Roger Maltbie on NBC career and stories from walking the golf course

RM: I was asked in the late ’80s, about ’88. NBC auditioned me at Kapalua when that was an unofficial event at the end of the year. I thought, well, that’s pretty cool, I’ll go to Hawaii, see what this is like. I was rehabbing from my first shoulder surgery. I had a couple of those. They offered me a job.

A couple of weeks later, they said, we liked you, and would you like to do it.  Well, the money wasn’t right, it was too many weeks and I couldn’t play anymore, and I said no.

They came back a couple years later in 1991. I’d had a second surgery on my shoulder, and I was rehabbing at the time, and they said, hey, we’ve got this new technology called the RF camera.  It doesn’t have to be hard-wired, they could move around.  

Larry Cirillo, the producer, called me and he said the leader at the old Bob Hope (The American Express now) could be on another course and they’d never see him, but now we can cover him. So we’d like you to come out and be that guy at the other golf course, if that happens, so on, so forth.  I said, I’ll agree to do it if you let me do the broadcast of the Ryder Cup, which was going to be at Kiawah later in the year. They said, you’ve got a deal.

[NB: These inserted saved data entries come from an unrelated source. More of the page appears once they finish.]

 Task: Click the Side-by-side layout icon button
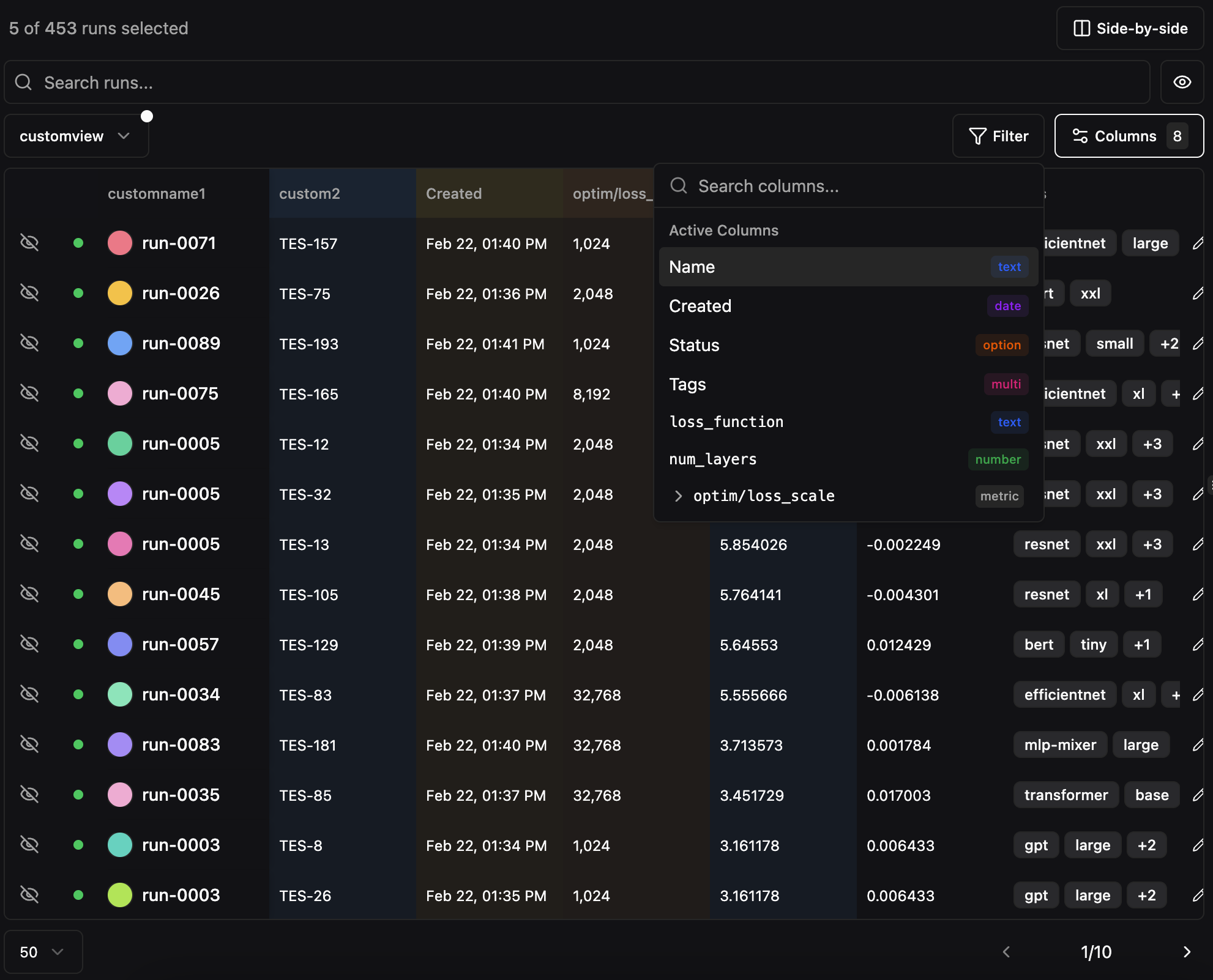pos(1081,28)
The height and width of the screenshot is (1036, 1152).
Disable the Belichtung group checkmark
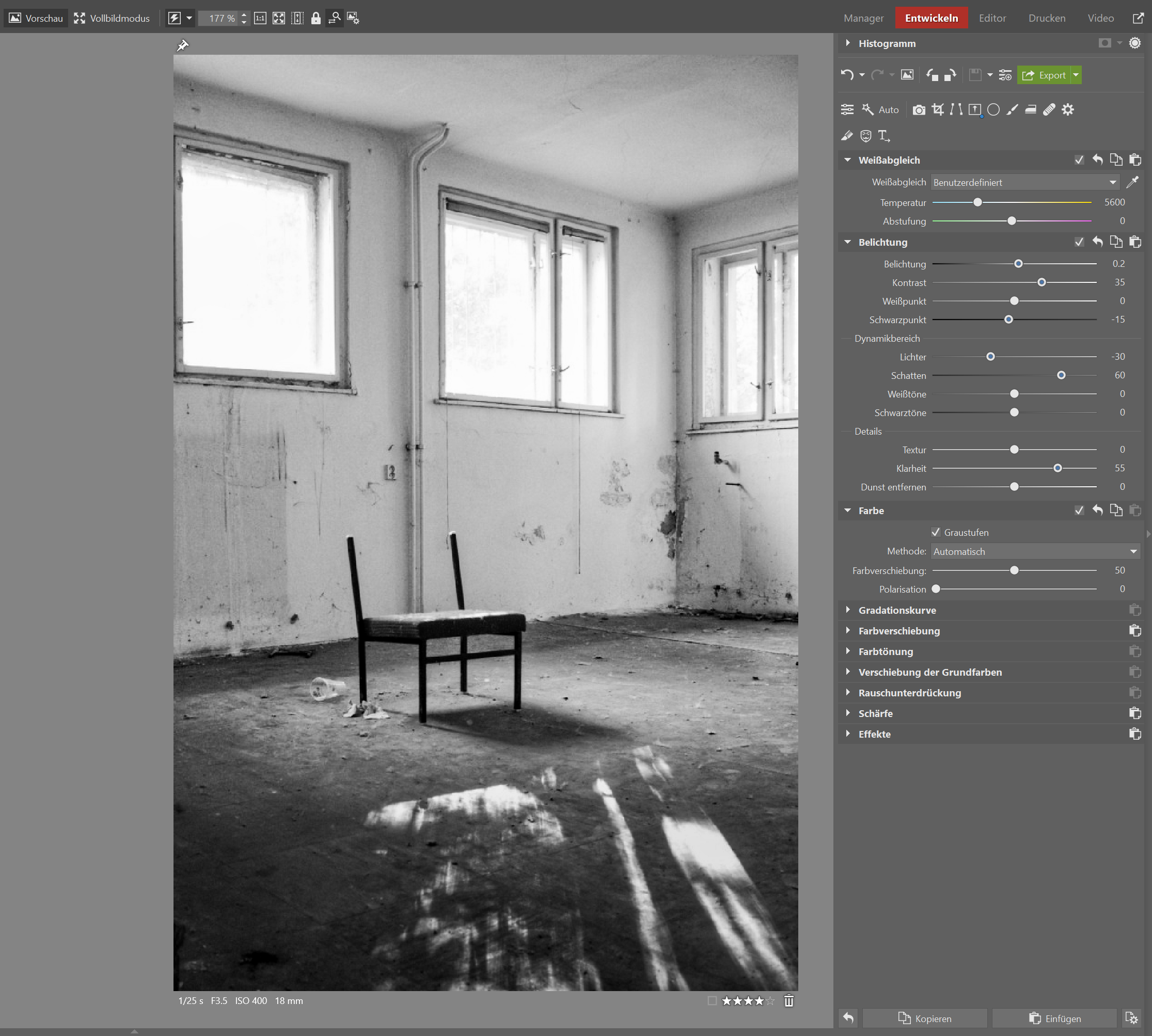point(1079,242)
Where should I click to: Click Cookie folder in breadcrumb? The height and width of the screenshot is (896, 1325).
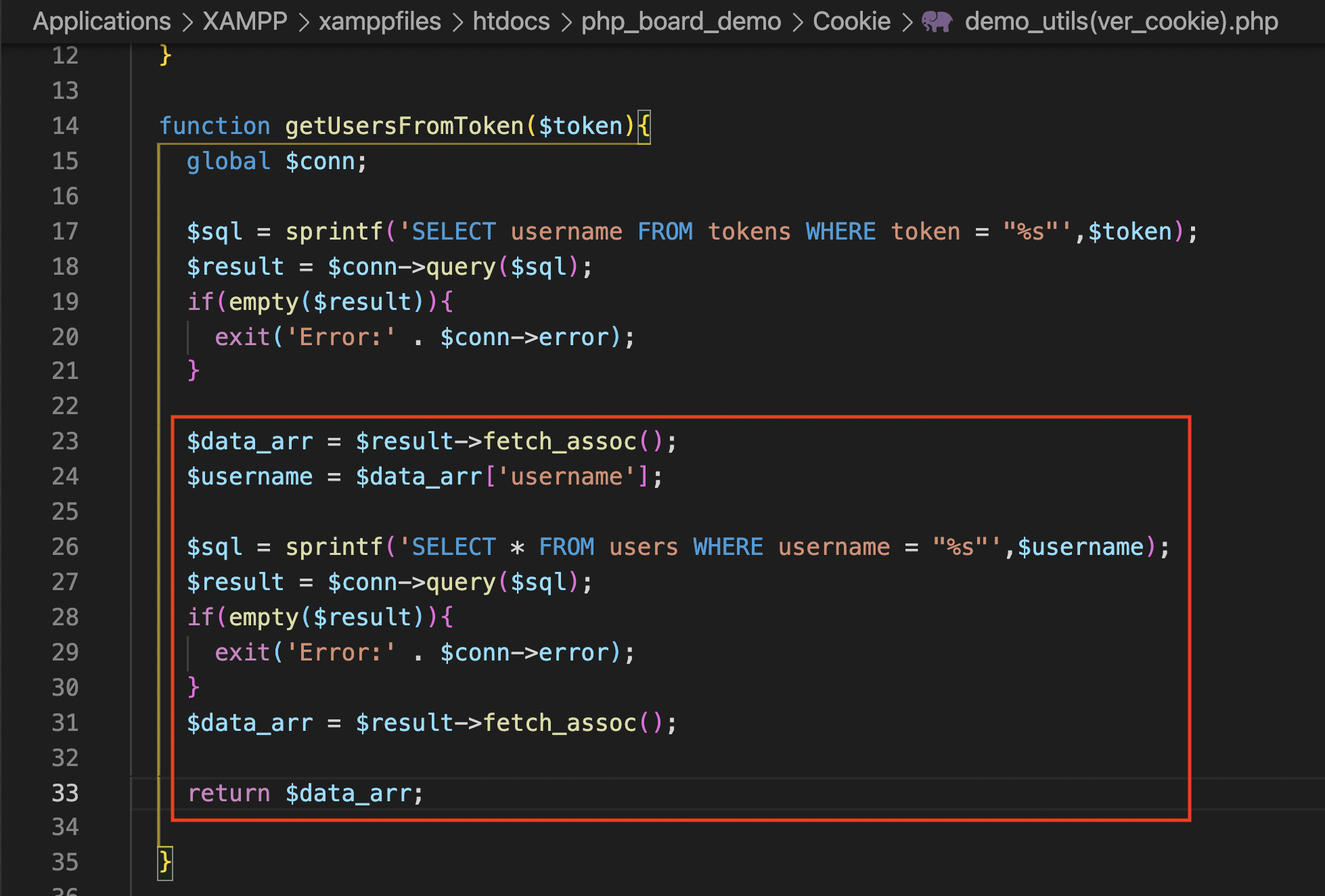(x=851, y=22)
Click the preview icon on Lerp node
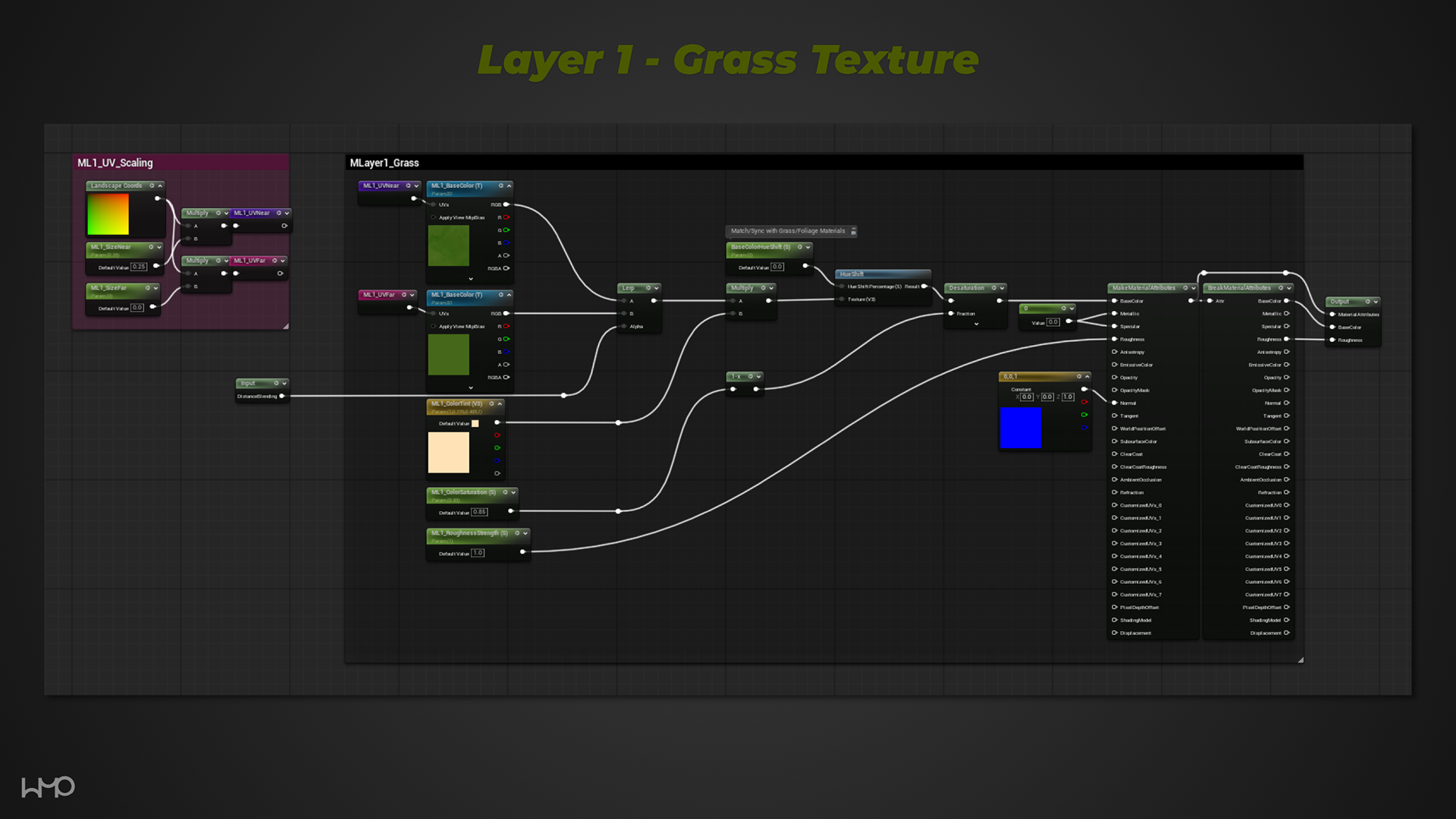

So I did the Hope and did the Ryder Cup. It was kind of funny that for the Sunday singles matches I had David Feherty versus Payne Stewart, and Feherty was wiping the floor with Payne. It wasn’t much of a match. Up ahead a couple of groups, Mark Calcavecchia had this big lead on Colin Montgomerie. I don’t know if you remember how all that shook out but I think Montgomerie won like the last four holes with bogeys or something like that.  Calcavecchia fell apart, hit a shank on 17, and the match was very tightly contested. You really looked at that may cost the U.S. the Ryder Cup.

A guy named Terry O’Neill at the time was executive producer of NBC Sports and was there in the production truck. He gets in my ear, says Roger, leave your match. Go find Mark Calcavecchia and interview him.

I’m doing what I’m told, absolutely. So off I go, and I find him. He’s in the TV compound with Peter Kostis who was my instructor, and he was Calcavecchia’s instructor. Mark is beside himself.  I mean, his eyes are swollen shut. He’s crying. He’d been sick into a garbage can. I don’t know what a nervous breakdown is technically, but this guy was on the edge. I mean, he was not good.